[Items from a data source]
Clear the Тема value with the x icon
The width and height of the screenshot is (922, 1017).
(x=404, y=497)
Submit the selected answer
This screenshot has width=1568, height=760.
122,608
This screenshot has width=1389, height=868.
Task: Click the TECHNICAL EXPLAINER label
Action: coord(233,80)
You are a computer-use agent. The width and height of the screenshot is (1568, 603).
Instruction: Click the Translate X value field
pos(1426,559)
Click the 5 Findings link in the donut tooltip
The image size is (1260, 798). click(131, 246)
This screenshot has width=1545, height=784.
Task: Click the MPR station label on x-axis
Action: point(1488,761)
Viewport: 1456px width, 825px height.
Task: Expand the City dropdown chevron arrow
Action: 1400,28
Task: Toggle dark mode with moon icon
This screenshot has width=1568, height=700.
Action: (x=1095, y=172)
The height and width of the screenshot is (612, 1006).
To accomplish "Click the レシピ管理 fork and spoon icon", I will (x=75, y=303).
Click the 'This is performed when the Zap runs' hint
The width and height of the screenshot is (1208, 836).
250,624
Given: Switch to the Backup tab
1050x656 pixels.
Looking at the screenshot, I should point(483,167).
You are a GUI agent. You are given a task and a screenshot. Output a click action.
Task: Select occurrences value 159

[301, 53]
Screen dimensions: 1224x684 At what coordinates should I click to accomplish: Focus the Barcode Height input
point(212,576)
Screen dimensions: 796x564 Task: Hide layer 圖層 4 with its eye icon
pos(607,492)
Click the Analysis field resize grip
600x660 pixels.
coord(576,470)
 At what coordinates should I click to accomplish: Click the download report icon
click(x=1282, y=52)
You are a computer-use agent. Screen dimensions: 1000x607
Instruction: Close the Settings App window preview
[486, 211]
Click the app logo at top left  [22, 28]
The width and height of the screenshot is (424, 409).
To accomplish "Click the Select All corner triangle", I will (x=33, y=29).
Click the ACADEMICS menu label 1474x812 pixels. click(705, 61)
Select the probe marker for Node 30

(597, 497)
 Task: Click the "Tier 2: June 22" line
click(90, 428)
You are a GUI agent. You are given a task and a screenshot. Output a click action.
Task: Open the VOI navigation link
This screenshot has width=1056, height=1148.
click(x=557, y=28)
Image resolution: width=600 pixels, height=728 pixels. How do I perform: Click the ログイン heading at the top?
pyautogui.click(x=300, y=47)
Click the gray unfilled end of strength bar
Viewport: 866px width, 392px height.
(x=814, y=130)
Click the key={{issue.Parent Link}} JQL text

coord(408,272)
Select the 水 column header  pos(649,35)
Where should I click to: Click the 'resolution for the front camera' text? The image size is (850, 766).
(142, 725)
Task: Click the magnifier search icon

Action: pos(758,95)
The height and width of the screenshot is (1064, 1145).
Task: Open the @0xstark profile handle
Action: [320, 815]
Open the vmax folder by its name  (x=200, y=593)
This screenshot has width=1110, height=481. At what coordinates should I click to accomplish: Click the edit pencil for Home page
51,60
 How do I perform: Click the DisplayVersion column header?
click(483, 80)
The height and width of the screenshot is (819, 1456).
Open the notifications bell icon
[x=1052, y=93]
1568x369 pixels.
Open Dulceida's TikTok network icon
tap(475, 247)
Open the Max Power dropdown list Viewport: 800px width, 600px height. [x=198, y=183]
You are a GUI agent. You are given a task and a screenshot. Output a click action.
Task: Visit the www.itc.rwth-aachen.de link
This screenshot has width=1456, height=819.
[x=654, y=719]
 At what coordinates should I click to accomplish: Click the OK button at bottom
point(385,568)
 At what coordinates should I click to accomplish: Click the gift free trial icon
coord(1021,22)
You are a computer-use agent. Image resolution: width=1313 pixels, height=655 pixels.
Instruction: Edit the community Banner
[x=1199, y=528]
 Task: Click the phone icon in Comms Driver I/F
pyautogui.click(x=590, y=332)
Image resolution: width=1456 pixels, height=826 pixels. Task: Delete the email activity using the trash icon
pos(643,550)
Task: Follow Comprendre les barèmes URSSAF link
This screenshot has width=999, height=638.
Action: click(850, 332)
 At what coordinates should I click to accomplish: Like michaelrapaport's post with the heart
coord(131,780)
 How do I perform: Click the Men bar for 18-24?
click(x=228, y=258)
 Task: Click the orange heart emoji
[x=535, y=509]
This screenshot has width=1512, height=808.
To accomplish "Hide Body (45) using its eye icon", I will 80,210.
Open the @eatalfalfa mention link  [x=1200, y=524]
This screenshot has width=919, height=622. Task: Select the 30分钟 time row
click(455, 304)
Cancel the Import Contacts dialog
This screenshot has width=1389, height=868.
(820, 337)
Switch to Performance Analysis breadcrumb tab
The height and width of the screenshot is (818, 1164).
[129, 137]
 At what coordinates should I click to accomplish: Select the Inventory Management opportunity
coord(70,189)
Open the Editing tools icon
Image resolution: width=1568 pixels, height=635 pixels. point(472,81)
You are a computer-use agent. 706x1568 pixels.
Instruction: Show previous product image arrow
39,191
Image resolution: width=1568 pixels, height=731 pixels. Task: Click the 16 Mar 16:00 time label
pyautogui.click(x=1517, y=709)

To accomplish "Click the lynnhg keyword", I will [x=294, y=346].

## Exercise details
Reproduce, without any change, the rows from the line containing "Image resolution: width=600" up to and including the line containing "coord(408,272)".

## Finished answer
Image resolution: width=600 pixels, height=728 pixels. How do I perform: Click the ログイン heading at the top?
pyautogui.click(x=300, y=47)
Click the gray unfilled end of strength bar
Viewport: 866px width, 392px height.
(x=814, y=130)
Click the key={{issue.Parent Link}} JQL text

coord(408,272)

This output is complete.